Download or read book The Wiley Blackwell Encyclopedia of Urban and Regional Studies written by Anthony M. Orum and published by John Wiley & Sons. This book was released on 2019-04-15 with total page 2919 pages. Available in PDF, EPUB and Kindle. Book excerpt: Provides comprehensive coverage of major topics in urban and regional studies Under the guidance of Editor-in-Chief Anthony Orum, this definitive reference work covers central and emergent topics in the field, through an examination of urban and regional conditions and variation across the world. It also provides authoritative entries on the main conceptual tools used by anthropologists, sociologists, geographers, and political scientists in the study of cities and regions.
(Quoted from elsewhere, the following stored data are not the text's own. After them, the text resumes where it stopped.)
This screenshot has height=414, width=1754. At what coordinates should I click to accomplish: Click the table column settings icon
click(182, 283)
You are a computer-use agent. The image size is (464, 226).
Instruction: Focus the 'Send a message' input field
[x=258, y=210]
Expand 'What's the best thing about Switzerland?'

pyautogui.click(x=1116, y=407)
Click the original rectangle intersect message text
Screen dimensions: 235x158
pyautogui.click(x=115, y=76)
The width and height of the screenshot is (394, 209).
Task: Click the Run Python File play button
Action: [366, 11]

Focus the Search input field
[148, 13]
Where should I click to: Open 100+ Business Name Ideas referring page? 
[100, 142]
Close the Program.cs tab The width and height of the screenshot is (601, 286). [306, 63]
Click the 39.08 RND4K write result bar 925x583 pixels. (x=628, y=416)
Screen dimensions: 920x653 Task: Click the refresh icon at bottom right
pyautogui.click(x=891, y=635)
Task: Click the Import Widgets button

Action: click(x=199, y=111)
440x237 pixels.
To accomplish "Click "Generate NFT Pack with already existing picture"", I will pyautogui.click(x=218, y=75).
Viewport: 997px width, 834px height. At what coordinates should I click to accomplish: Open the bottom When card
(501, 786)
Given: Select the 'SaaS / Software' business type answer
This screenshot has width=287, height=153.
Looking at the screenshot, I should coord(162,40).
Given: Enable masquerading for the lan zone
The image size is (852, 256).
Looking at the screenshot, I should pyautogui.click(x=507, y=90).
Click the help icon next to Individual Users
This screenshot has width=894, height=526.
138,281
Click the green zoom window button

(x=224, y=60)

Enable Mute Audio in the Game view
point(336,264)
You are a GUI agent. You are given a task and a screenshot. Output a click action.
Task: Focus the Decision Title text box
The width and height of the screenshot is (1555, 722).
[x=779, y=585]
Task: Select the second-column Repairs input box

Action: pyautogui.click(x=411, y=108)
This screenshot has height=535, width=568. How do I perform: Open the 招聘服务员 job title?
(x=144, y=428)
Among such concepts are those of place and space; geographical regions; the nature of power and politics in cities; urban culture; and many others. The Wiley Blackwell Encyclopedia of Urban and Regional Studies captures the character of complex urban and regional dynamics across the globe, including timely entries on Latin America, Africa, India and China. At the same time, it contains illuminating entries on some of the current concepts that seek to grasp the essence of the global world today, such as those of Friedmann and Sassen on ‘global cities’. It also includes discussions of recent economic writings on cities and regions such as those of Richard Florida. Comprised of over 450 entries on the most important topics and from a range of theoretical perspectives Features authoritative entries on topics ranging from gender and the city to biographical profiles of figures like Frank Lloyd Wright Takes a global perspective with entries providing coverage of Latin America and Africa, India and China, and, the US and Europe Includes biographies of central figures in urban and regional studies, such as Doreen Massey, Peter Hall, Neil Smith, and Henri Lefebvre The Wiley Blackwell Encyclopedia of Urban and Regional Studies is an indispensable reference for students and researchers in urban and regional studies, urban sociology, urban geography, and urban anthropology.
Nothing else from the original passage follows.